● What you will do: Where the records below show a line containing "Be om tilbud (214, 688)", start copying; end with the line containing "[Bilde av Wacker", and copy it too.

Stored data:
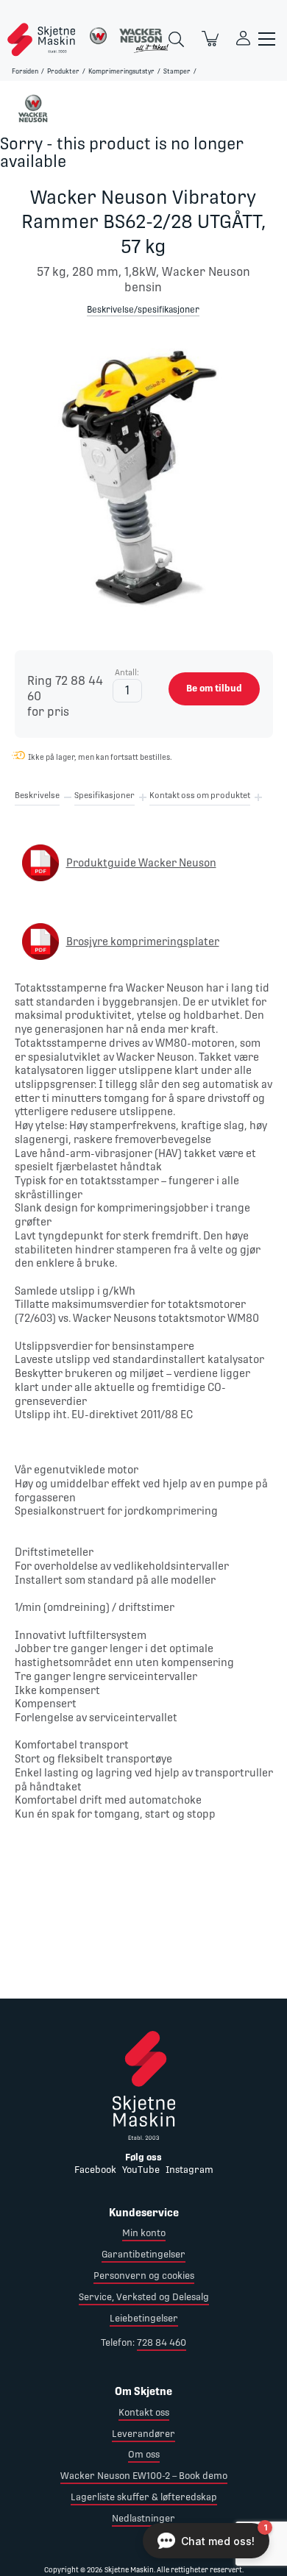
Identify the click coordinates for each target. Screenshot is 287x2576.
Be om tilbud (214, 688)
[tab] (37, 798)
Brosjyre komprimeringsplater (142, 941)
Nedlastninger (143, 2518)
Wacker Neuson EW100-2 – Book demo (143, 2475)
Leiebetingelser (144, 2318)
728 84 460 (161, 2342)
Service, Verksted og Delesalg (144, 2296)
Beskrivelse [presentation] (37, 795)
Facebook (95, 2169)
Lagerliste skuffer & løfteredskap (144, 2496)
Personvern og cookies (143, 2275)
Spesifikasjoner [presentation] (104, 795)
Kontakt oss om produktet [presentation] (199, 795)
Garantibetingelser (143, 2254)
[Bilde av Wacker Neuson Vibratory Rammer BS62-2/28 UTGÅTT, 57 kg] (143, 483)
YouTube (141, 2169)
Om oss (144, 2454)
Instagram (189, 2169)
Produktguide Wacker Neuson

● Finished exercise:
Be om tilbud (214, 688)
[tab] (37, 798)
Brosjyre komprimeringsplater (142, 941)
Nedlastninger (143, 2518)
Wacker Neuson EW100-2 – Book demo (143, 2475)
Leiebetingelser (144, 2318)
728 84 460 (161, 2342)
Service, Verksted og Delesalg (144, 2296)
Beskrivelse [presentation] (37, 795)
Facebook (95, 2169)
Lagerliste skuffer & løfteredskap (144, 2496)
Personvern og cookies (143, 2275)
Spesifikasjoner [presentation] (104, 795)
Kontakt oss om produktet [presentation] (199, 795)
Garantibetingelser (143, 2254)
[Bilde av Wacker Neuson Vibratory Rammer BS62-2/28 UTGÅTT, 57 kg] (143, 483)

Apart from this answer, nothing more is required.